安楽寺は京都市内にいくつかあるが、左京区鹿ケ谷の安楽寺が最も有名である。法然の承元の法難に関係する寺院であり現在も浄土宗の単立寺院である。 北区大森東町の安楽寺は、市内から自動車で1時間近くかかる大森加茂神社の近くに位置する。真言宗東寺派寺院で現在は無住状態のようだ。上京区三軒町の安楽寺は浄土宗鎮西派転法輪寺の末寺で、「京都坊目誌 上京 乾」(新修 京都叢書 第14巻 京都坊目誌 上京 乾(光彩社 1968年刊))によると明和2年(1765)吉祥院村(現在の南区吉祥院)から当地に移動してきたとされている。しかし現在も南区吉祥院中河原西屋敷町の地には、浄土宗西山禅林寺派の安楽寺は存在している。
また伏見区納所町に浄土真宗本願寺派の安楽寺が現存している。山科区小山小川町にも同じく浄土真宗本願寺派の寺院がある。さらに下桂内にも桂芝ノ下町に浄土真宗本願寺派の桂水山安楽寺が存在しているが、納所、小山小川、桂芝ノ下ともにその由緒等は分からない。
京都府全域に広げると、綾部市私市町(浄土真宗本願寺派)、南丹市八木町(浄土真宗本願寺派)、京田辺市打田宮東(真宗興正派)、長岡京市調子(西山浄土宗)、木津川市相楽大里(西山浄土宗)、亀岡市東別院町(曹洞宗)、京丹後市丹後町(曹洞宗)、南丹市日吉町(浄土宗)、南丹市日吉町(浄土宗)、綴喜郡井手町(浄土宗)、相楽郡精華町(浄土宗)などの地域に安楽寺という寺院が存在している。
また、現在では確認することが出来ないが、かつて存在した安楽寺についても調べてみる。「京都坊目誌 下京 坤」(新修 京都叢書 第17巻 京都坊目誌 下京 坤(光彩社 1969年刊))によると、下京区紅葉町東側349町にかつて浄土真宗本願寺派の安楽寺があった。ここは西本願寺の門前町内で、寛永2年(1625)正月20日、僧徳興が開基している。その後、天明年間(1781~89)と元治年間(1864~65)に火災を被っている。境内面積は112坪2勺。 「山州名跡志 坤」(新修 京都叢書 第19巻 山州名跡志 坤(光彩社 1968年刊))には、久世郡の武内社の近くに西方寺、三福寺、浄福寺、薬蓮寺とともに安楽寺があったことを記している。これは現在の宇治市伊勢田町から大久保町あたりにあったと思われる。武内社は近鉄京都線の大久保駅の西に現存しているが上記の5寺は見つからない。もしかしたら陸上自衛隊大久保駐屯地内にあったのかもしれない。
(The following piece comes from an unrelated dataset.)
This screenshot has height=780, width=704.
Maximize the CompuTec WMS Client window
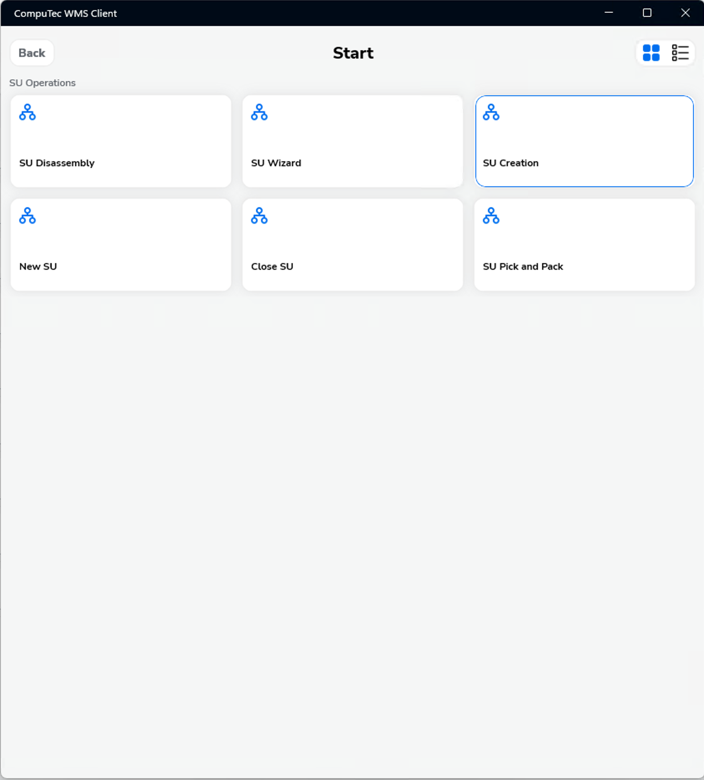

ここまで長々書いてきたが、結局のところ浄土真宗西本願寺派安楽寺跡の石碑については、よく分からなかったというのが結論である。廃寺となったならば、このような立派な碑を作らなかったとも考えられる。どこかに寺地を移したと推測するならば、同じ浄土真宗本願寺派で最も近くの桂芝ノ下町にある桂水山安楽寺が候補となるだろう。疑問に感じた時に現地で確認すればもう少し明らかになったと反省する。